Category Archives: culture

“I Just Can’t.”

You’ve seen her.

Cozy cardigan over a cotton tunic, skinny jeans and name brand running shoes. Hair combed just enough for the messy look to be fashionable. Just enough makeup to not feel insecure in the morning drop-off line at her kids’ school.

But you really haven’t seen her.
Because if you did your heart would break. 
Last night’s argument with her husband ended up in a sleepless night. A few hours later the toddler woke up crying. Another fever. That morning, her tween greeted her with silence, unfinished homework, and an unsigned permission slip for the field trip that day. The smelly sink disposal called for white vinegar and the main bathroom hamper overflowed with clothes. She forgot detergent during her last grocery trip.

She drove away from drop off with a beautiful smile and a wave to fellow parents while inside her soul was crushing her to death. With each heartbeat, the deep, torturing pain of hopelessness pounded against her dream of a life she would enjoy. A tear fought its way to the surface, only to be interrupted by the toddler’s feverish whimpers.

What would you say to her? What thoughts would you have when she is at the point where she whispers “I. Just. Can’t.” No religious verse can take away her present. A gentle squeeze of her hand may offer needed human touch, but still her present remains 11as it has for a few years.

 

The tragedy of emotional pain can happen to any of us. Unknowingly we have walked by the young woman whose boyfriend abruptly ended their relationship or the woman who finds herself in a place where her native tongue isn’t widely understand causing her to wander through her present all alone.

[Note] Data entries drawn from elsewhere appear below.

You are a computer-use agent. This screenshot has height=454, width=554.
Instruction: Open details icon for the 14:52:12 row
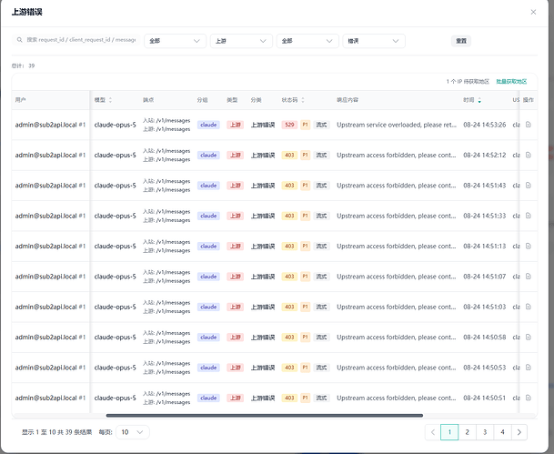tap(529, 155)
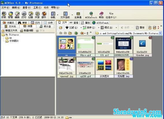Click the 获取 (Acquire) toolbar icon
The image size is (164, 119).
pos(4,15)
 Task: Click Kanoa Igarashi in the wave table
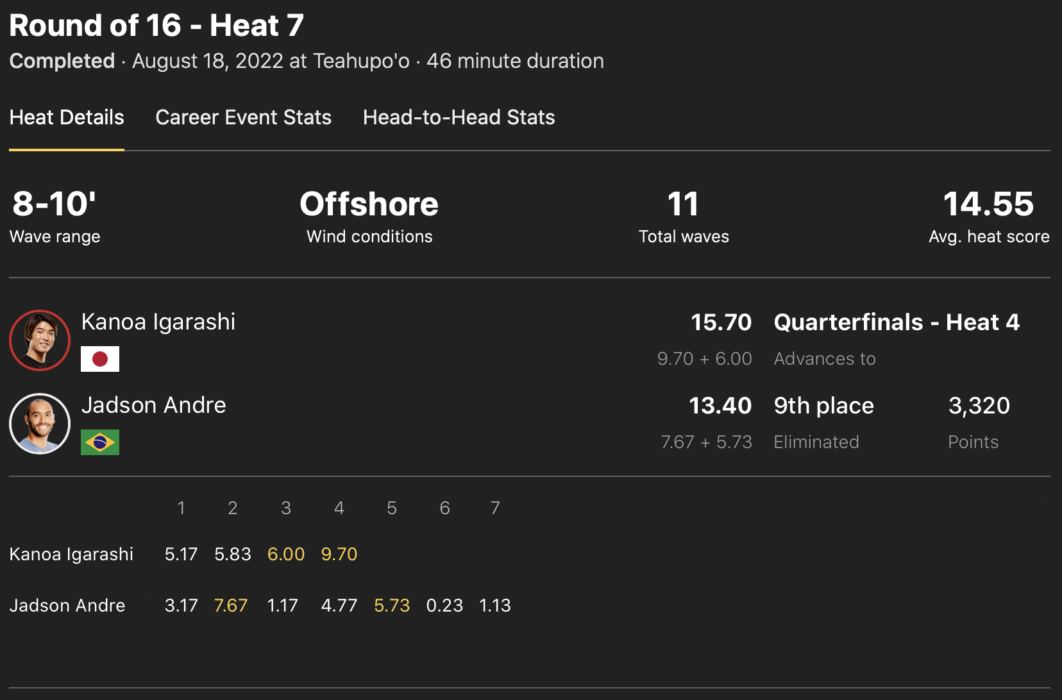click(x=71, y=554)
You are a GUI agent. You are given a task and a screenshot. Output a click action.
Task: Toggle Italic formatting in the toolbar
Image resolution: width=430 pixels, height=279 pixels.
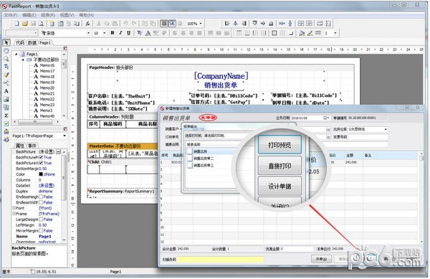click(x=120, y=33)
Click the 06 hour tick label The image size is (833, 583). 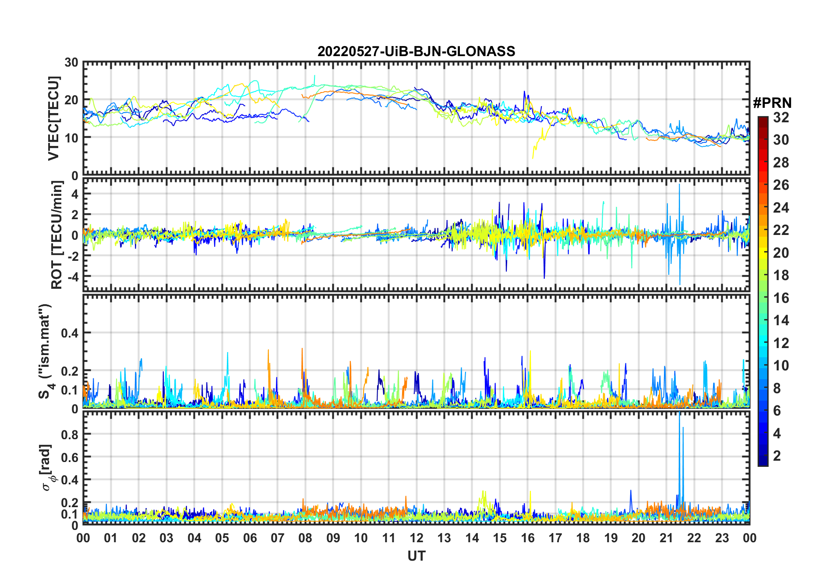coord(250,538)
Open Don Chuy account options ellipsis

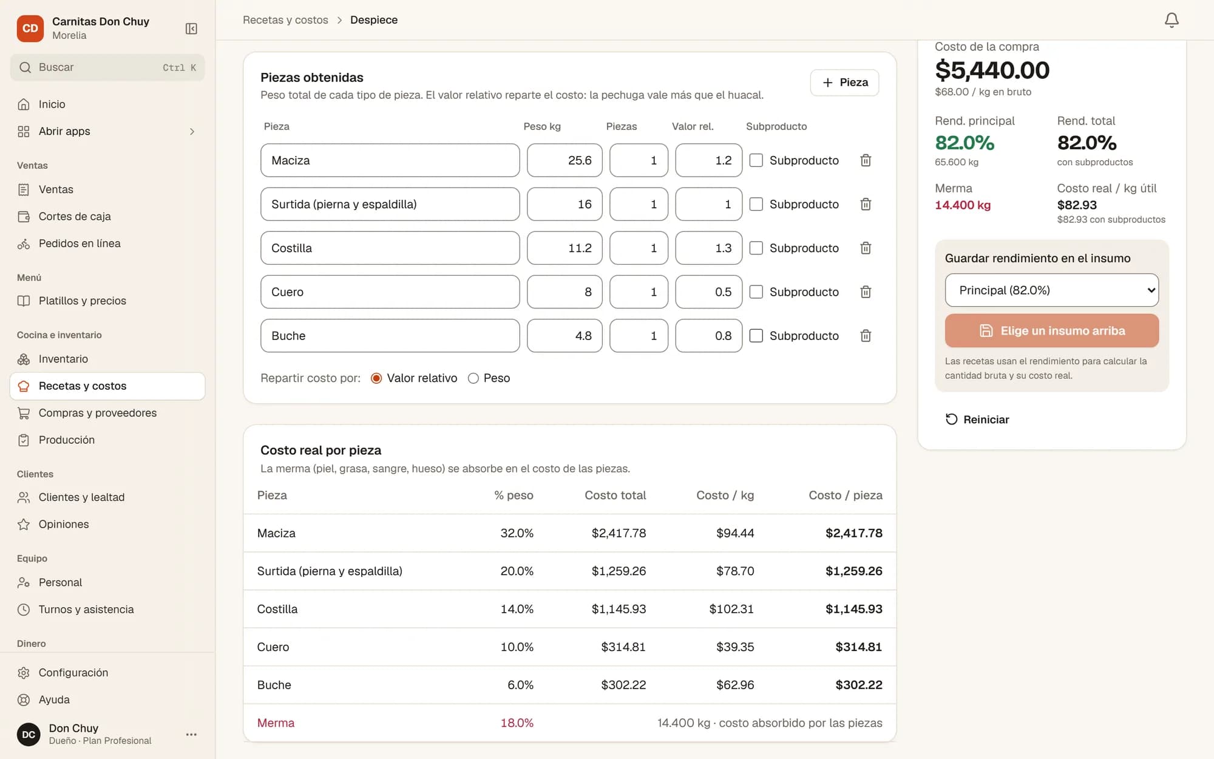tap(191, 735)

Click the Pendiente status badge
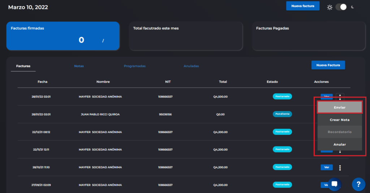coord(282,114)
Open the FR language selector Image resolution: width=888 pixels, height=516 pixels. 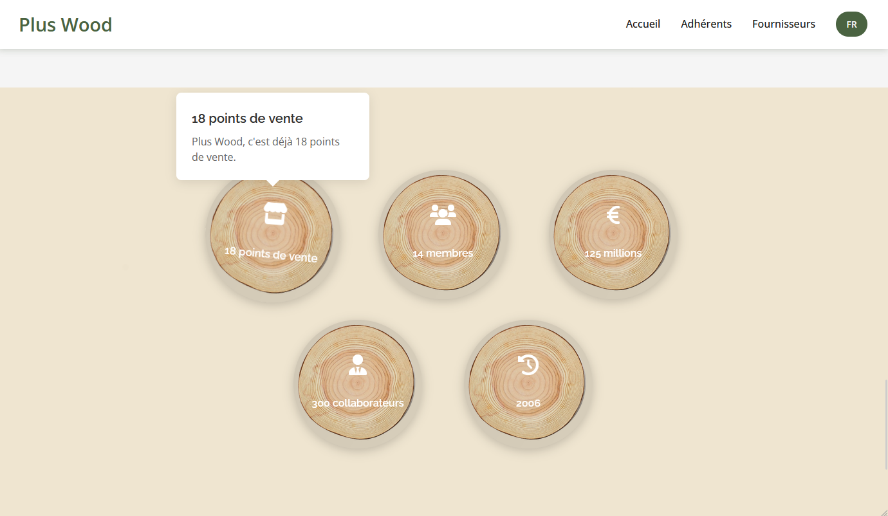point(851,24)
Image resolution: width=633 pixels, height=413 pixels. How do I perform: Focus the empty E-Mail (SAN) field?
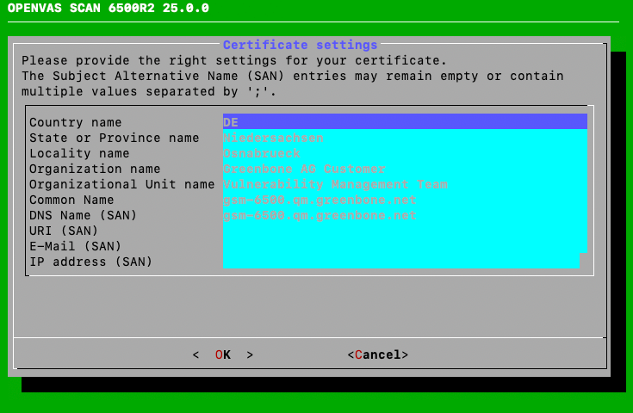[x=404, y=246]
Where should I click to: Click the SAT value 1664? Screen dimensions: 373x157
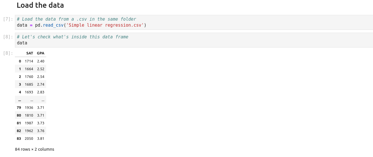[x=29, y=69]
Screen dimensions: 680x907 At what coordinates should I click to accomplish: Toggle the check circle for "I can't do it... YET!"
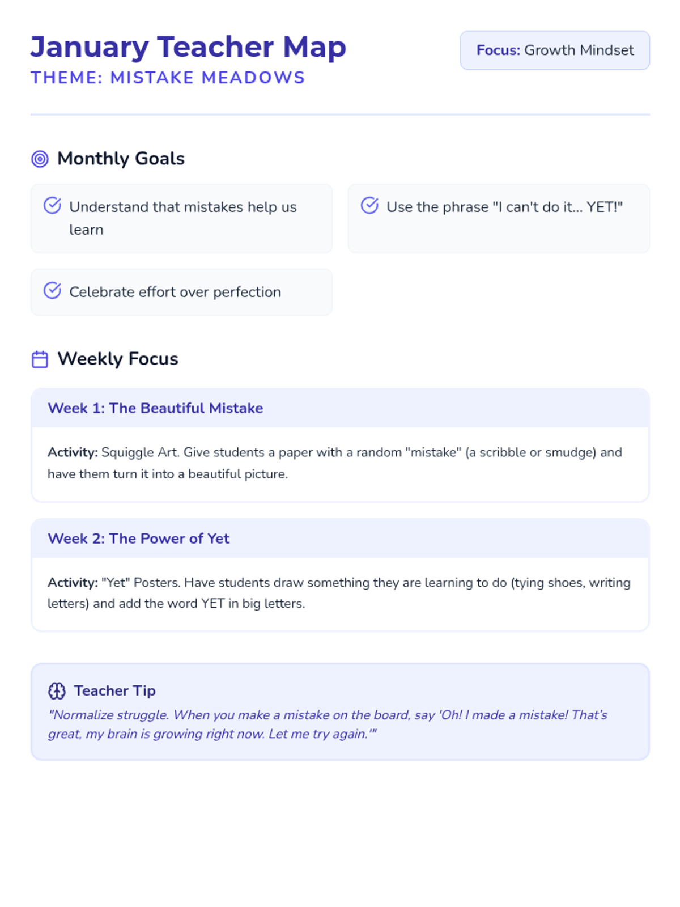369,205
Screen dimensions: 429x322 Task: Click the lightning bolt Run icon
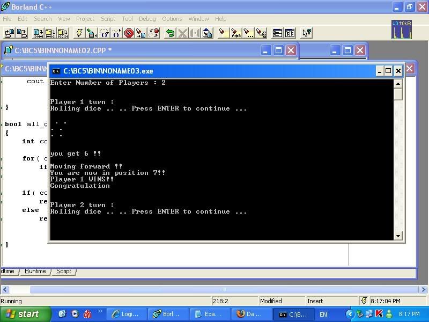79,33
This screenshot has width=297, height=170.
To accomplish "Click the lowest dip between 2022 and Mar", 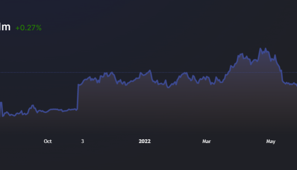I will click(x=168, y=87).
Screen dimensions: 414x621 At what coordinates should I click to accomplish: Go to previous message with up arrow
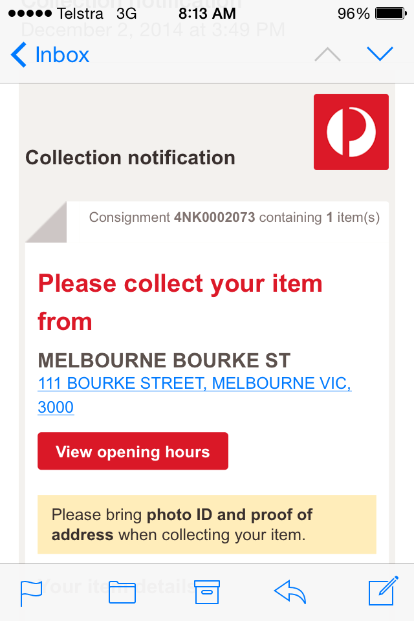pos(327,55)
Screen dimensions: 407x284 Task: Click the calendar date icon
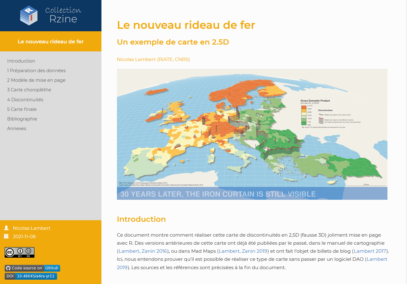click(6, 236)
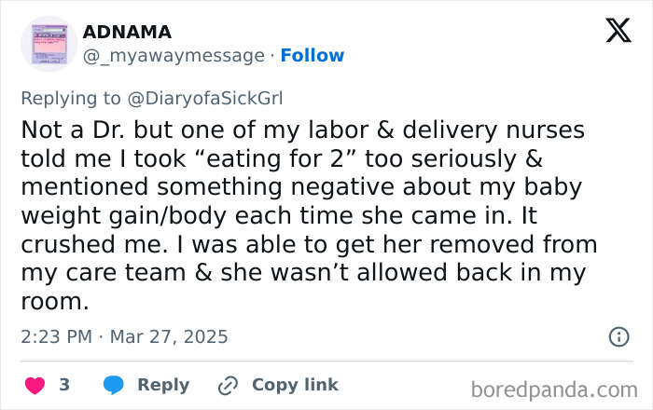Click the pink heart like icon

coord(36,385)
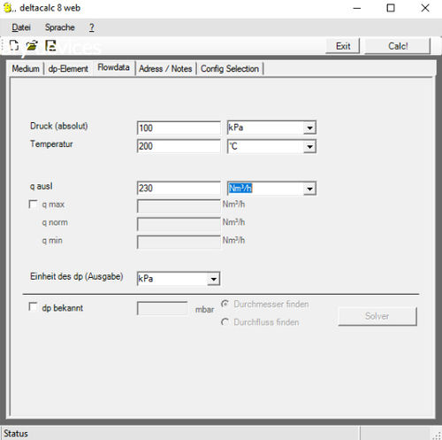
Task: Click the q ausl value field
Action: (x=179, y=189)
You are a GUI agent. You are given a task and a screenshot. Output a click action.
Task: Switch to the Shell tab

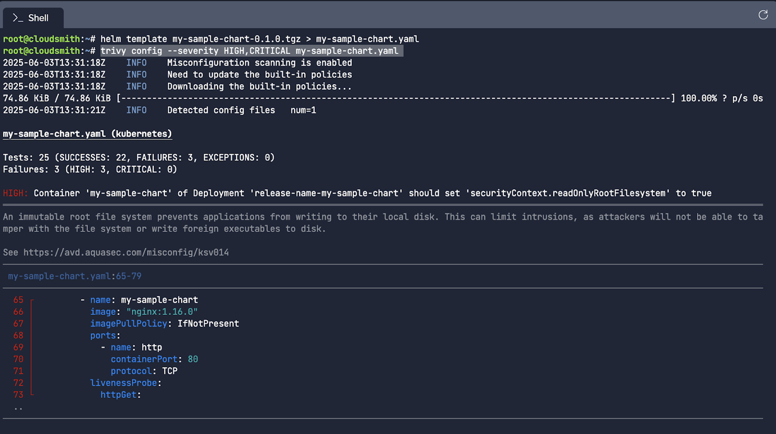(33, 18)
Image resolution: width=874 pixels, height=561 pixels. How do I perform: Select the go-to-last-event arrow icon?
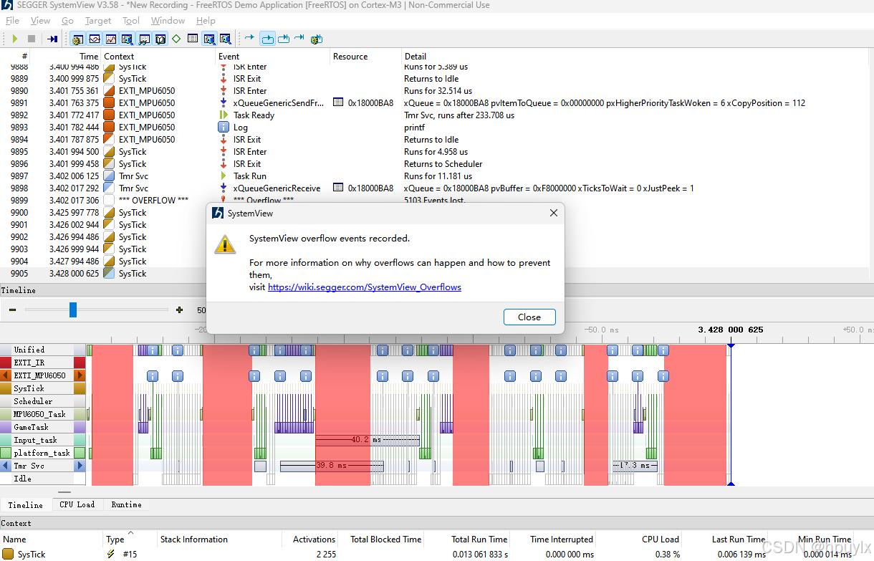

The dark night of the soul is an experience that lasts too long for most of us who’ve been in these shoes even for a moment. No matter what the status-single, married, with kids or yearning them, life can be difficult. When the fabric of our soul sheds, the danger signs appear but are unfortunately invisible unless we….unless she lets someone look deeply into her eyes.

How can we as a company of sisters help each other not fall into a living hell? Even the medical community recognizes that a prevention ethic is best. What can we do better so that one of our sisters knows that they don’t have to hide behind a smile and a wave?

Ruth 3:1  Then Naomi her mother-in-law said to her, “My daughter, shall I not seek security for you, that it may be well with you?

The words “seek” and “security” give form to our compassion and empathy. Seeking involves deliberate action. I picture a person holding a telescope looking into the distance on behalf of someone else. The picture reminds me of Isaiah 21:6 which says: “Go, set a watchman, Let him declare what he sees.” Let’s discover the next steps of our sister’s life! Whether by prayer or research, we can find opportunities that our sister can take hold of to find or rediscover her value. She must realize that her present narrative is a roadblock versus a foreshadowing of her future.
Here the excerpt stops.